# Dataset entries
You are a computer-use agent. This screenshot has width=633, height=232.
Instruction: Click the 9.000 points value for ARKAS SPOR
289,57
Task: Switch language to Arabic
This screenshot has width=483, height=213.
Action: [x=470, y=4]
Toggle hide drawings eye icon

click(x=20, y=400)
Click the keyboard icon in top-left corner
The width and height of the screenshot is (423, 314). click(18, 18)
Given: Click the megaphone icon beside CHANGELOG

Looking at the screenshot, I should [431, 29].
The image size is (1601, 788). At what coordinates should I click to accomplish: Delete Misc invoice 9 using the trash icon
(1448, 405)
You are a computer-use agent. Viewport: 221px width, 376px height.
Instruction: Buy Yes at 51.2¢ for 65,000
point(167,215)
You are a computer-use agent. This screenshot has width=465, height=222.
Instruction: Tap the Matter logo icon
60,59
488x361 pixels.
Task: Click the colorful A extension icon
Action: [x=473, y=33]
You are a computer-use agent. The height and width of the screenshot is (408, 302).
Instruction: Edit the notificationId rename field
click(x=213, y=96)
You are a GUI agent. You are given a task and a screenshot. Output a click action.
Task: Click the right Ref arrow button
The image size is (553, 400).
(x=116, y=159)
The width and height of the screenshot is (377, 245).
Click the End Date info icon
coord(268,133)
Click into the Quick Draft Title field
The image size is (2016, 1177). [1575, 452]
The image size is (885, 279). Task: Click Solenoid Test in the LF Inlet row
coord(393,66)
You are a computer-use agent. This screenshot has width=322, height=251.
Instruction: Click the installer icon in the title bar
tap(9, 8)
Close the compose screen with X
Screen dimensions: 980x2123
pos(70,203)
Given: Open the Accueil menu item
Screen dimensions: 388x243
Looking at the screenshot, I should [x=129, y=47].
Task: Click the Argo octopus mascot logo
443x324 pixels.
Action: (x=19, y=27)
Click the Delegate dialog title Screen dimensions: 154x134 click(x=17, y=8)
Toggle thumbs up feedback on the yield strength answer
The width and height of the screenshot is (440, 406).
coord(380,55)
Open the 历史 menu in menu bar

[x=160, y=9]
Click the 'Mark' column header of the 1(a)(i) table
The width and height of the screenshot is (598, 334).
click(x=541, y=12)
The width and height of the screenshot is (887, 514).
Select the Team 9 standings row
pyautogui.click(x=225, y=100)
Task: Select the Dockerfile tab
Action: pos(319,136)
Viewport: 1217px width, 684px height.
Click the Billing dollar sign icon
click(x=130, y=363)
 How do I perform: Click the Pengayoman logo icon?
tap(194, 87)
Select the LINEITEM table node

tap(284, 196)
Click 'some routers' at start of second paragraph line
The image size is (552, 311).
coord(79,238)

# Directions for this task
Print these lines again exactly as they appear above.

# Solution to the exercise
You are a computer-use agent. This screenshot has width=633, height=232.
Instruction: Click the 9.000 points value for ARKAS SPOR
289,57
Task: Switch language to Arabic
This screenshot has width=483, height=213.
Action: [x=470, y=4]
Toggle hide drawings eye icon

click(x=20, y=400)
Click the keyboard icon in top-left corner
The width and height of the screenshot is (423, 314). click(18, 18)
Given: Click the megaphone icon beside CHANGELOG

Looking at the screenshot, I should [431, 29].
The image size is (1601, 788). At what coordinates should I click to accomplish: Delete Misc invoice 9 using the trash icon
(1448, 405)
You are a computer-use agent. Viewport: 221px width, 376px height.
Instruction: Buy Yes at 51.2¢ for 65,000
point(167,215)
You are a computer-use agent. This screenshot has width=465, height=222.
Instruction: Tap the Matter logo icon
60,59
488x361 pixels.
Task: Click the colorful A extension icon
Action: [x=473, y=33]
You are a computer-use agent. The height and width of the screenshot is (408, 302).
Instruction: Edit the notificationId rename field
click(x=213, y=96)
You are a GUI agent. You are given a task and a screenshot. Output a click action.
Task: Click the right Ref arrow button
The image size is (553, 400).
(x=116, y=159)
The width and height of the screenshot is (377, 245).
Click the End Date info icon
coord(268,133)
Click into the Quick Draft Title field
The image size is (2016, 1177). [1575, 452]
The image size is (885, 279). Task: Click Solenoid Test in the LF Inlet row
coord(393,66)
You are a computer-use agent. This screenshot has width=322, height=251.
Instruction: Click the installer icon in the title bar
tap(9, 8)
Close the compose screen with X
Screen dimensions: 980x2123
pos(70,203)
Given: Open the Accueil menu item
Screen dimensions: 388x243
Looking at the screenshot, I should [x=129, y=47].
Task: Click the Argo octopus mascot logo
443x324 pixels.
Action: (x=19, y=27)
Click the Delegate dialog title Screen dimensions: 154x134 click(x=17, y=8)
Toggle thumbs up feedback on the yield strength answer
The width and height of the screenshot is (440, 406).
coord(380,55)
Open the 历史 menu in menu bar

[x=160, y=9]
Click the 'Mark' column header of the 1(a)(i) table
The width and height of the screenshot is (598, 334).
click(x=541, y=12)
The width and height of the screenshot is (887, 514).
Select the Team 9 standings row
pyautogui.click(x=225, y=100)
Task: Select the Dockerfile tab
Action: pos(319,136)
Viewport: 1217px width, 684px height.
Click the Billing dollar sign icon
click(x=130, y=363)
 How do I perform: Click the Pengayoman logo icon?
tap(194, 87)
Select the LINEITEM table node

tap(284, 196)
Click 'some routers' at start of second paragraph line
The image size is (552, 311).
coord(79,238)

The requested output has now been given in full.